Afrontar un nuevo curso
El “abandono” de la educación pública lo describió hace unos días Guadalupe Jover “Nuestras administraciones educativas se han lavado las manos. No sabían qué hacer y han optado por la dejación de funciones”. La sempiterna desigualdad de trato ha saltado estos días más a las claras; las deficiencias ancestrales –anteriores a que existiera ninguna de las tropecientas leyes, decretos, órdenes y resoluciones ministeriales– han sido más evidentes. El capital cultural, social y económico de las familias es radicalmente distinto, y no se arreglará por mucho ordenador que se facilite a los niños; tampoco las escuelas e institutos con infraestructuras obsoletas, organizaciones internas que son un contrasentido. De cara al próximo curso, por mucho que las explicaciones queden aparentes, existen múltiples agujeros cuya responsabilidad de arreglar va a corresponder –como casi siempre– a la muy “noble” “vocación” de los enseñantes, tan halagada en el BOE como mal soportada en un reconocimiento efectivo. En momentos de crisis, cuando no hay trayectoria de fondo, todo el mundo echa balones fuera; no parece que sea el momento para que la sociedad en general, y la Administración en particular, demuestren querer que sus maestros y profesores sobrepasen el nivel del peonaje. Si alguien entiende que tratarles con la seriedad que merece un profesional cualificado, se arregla cualquier día con una gran manifestación de aplausos, se encontrará con reclamaciones –algunas muy viejas– como las que acaban de hacer los sanitarios, cansados de que no les den lo que en justicia merecen. No es cuestión de gremialismo medieval, sino de dignidad de una sociedad democrática.
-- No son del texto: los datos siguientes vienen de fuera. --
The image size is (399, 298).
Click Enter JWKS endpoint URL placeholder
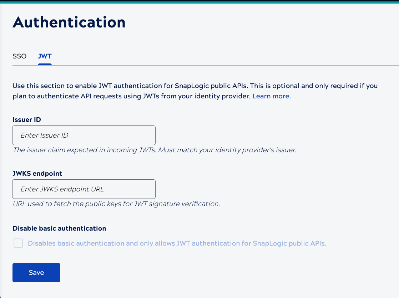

Unos días antes, Francisco Delgado también llamaba la atención sobre lo alejados que andaban todos –a doce semanas de que empiece el nuevo curso– para que el gran objetivo para el que nació la enseñanza pública pueda cumplirse: la compensación de las desigualdades en el conocimiento y las habilidades culturales, para que todos los ciudadanos sean iguales. Demasiados condicionantes a superar –incluidas tradiciones asentadas de desigualdad– para que pueda salir bien la intencionalidad que la ministra Celáa pregona para su ley. En este momento –tal como la COVID-19 ha dejado al aire la fragilidad y desigualdad que tiene el sistema educativo–, es puro voluntarismo cuando cada autonomía parece circular por “una autopista diferente”, y cuando los Acuerdos de 1979 con el Vaticano sostienen una estructura educativa más de 1851 que de 2020. En ese panorama, según Delgado, los 2.000 millones que el Gobierno acaba de habilitar –“erróneamente, de forma lineal”– acabarán nutriendo en gran medida a la escuela privada religiosa, “la de los sectores más acomodados, esa que el Estado, a través de la LOE y la LOMCE, se ha empeñado, en considerar como pública”.
Poco hay que añadir salvo que, o la nueva normalidad trae una nueva exigencia de ética colectiva en el trato a la escuela pública o, en el curso próximo, el sistema educativo se colapsará más por donde menos falta hace. El ejemplo de lo acontecido con las residencias geriátricas y con los propios hospitales públicos en estos tres meses pasados, debiera servirnos de preaviso. ¡Atentos!
Manuel Menor Curras es Licenciado en Historia y Doctor en Pedagogía.